一階にいたデンジャ先輩はセラノ先輩にこう告げる。
「私も緊急脱出します。クレア先輩がやらかしました。台所は血の海です」
セラノ先輩は嫌なことが的中したといっていた。
「さあ、生きましょう。私たちは一日でも多く生き延びましょう」
そうして、レポートとともにカフェで一晩を過ごしました。
後日、クレア先輩は「二度と、生肉を持ちません」と反省の弁を言っていた。台所はしばらくの間使えなくないということで、クレア先輩がみんなの代わりに食事を二週間奢らせる罰を受けることになったそうです。
なにしたんだか…白い物体があちこちに蠢いている辺り……想像したくない。レノフ先輩が急ごしらえにガムテープなどで蓋を閉め、冷蔵庫に会ったものは避難先として学校の調理場へと運んでいった。

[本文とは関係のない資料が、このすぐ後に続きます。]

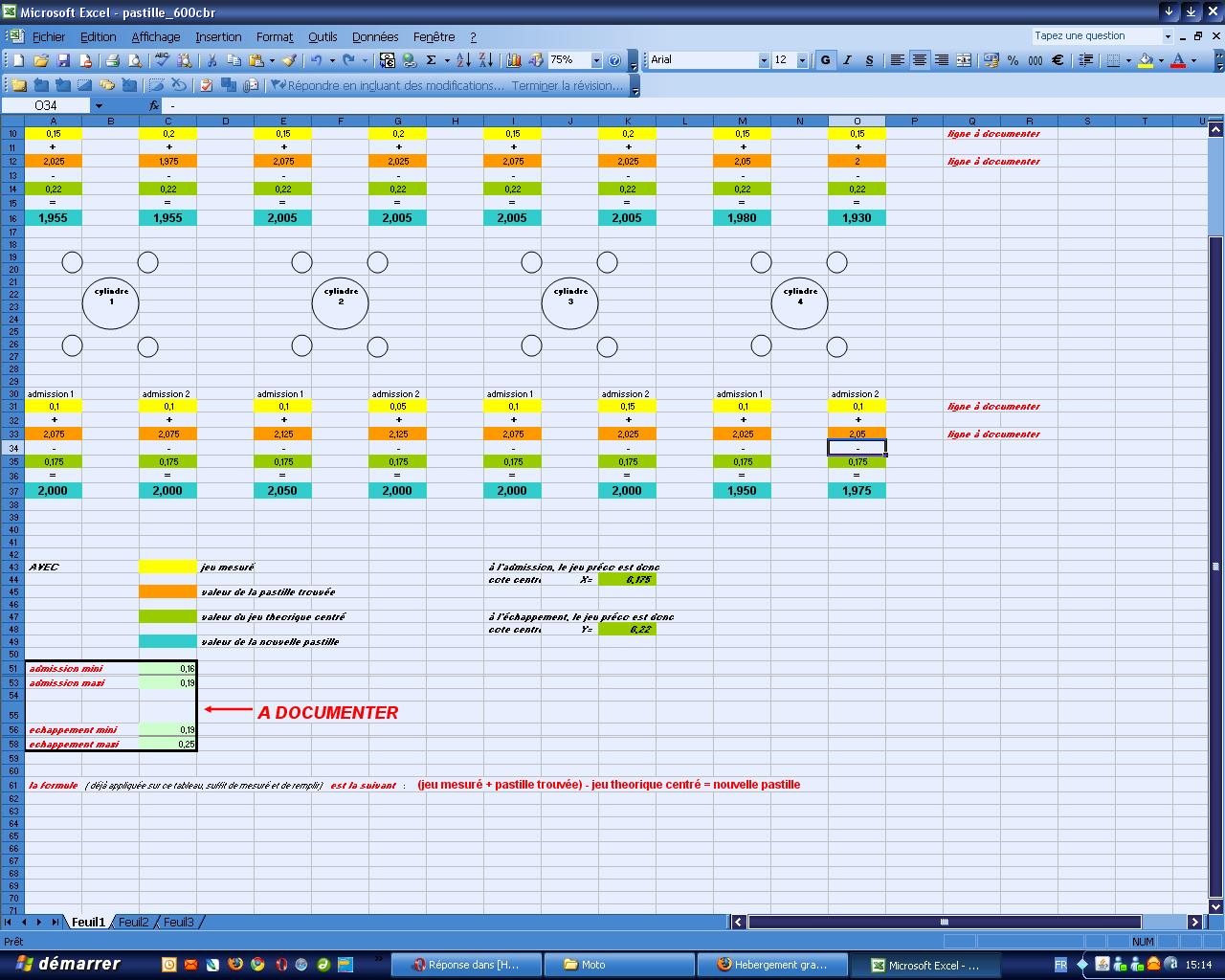Image resolution: width=1225 pixels, height=980 pixels.
Task: Open the font size dropdown
Action: [802, 60]
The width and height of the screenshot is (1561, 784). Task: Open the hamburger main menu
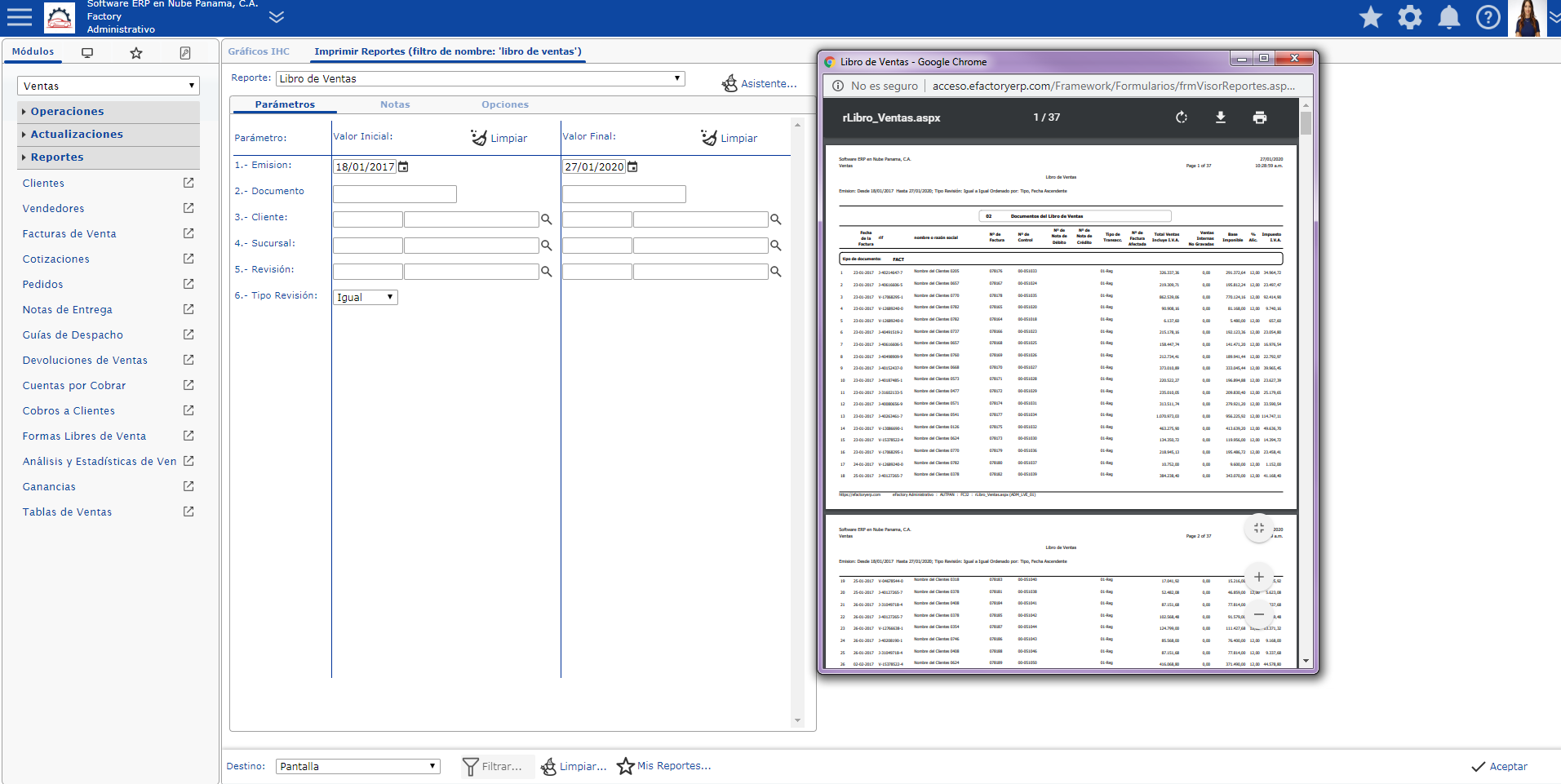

「かわいそうにクレア先輩は寄生虫に愛されているのよ。たとえ調理されようとも焼かれようとも、クレア先輩がいるだけで元気をもらって奴らは集まろうとするのよ。これは宿命で運命。そして呪いである。恐ろしい、おぞましい、すさまじい」
デンジャ先輩が嫌味をこめて去っていった。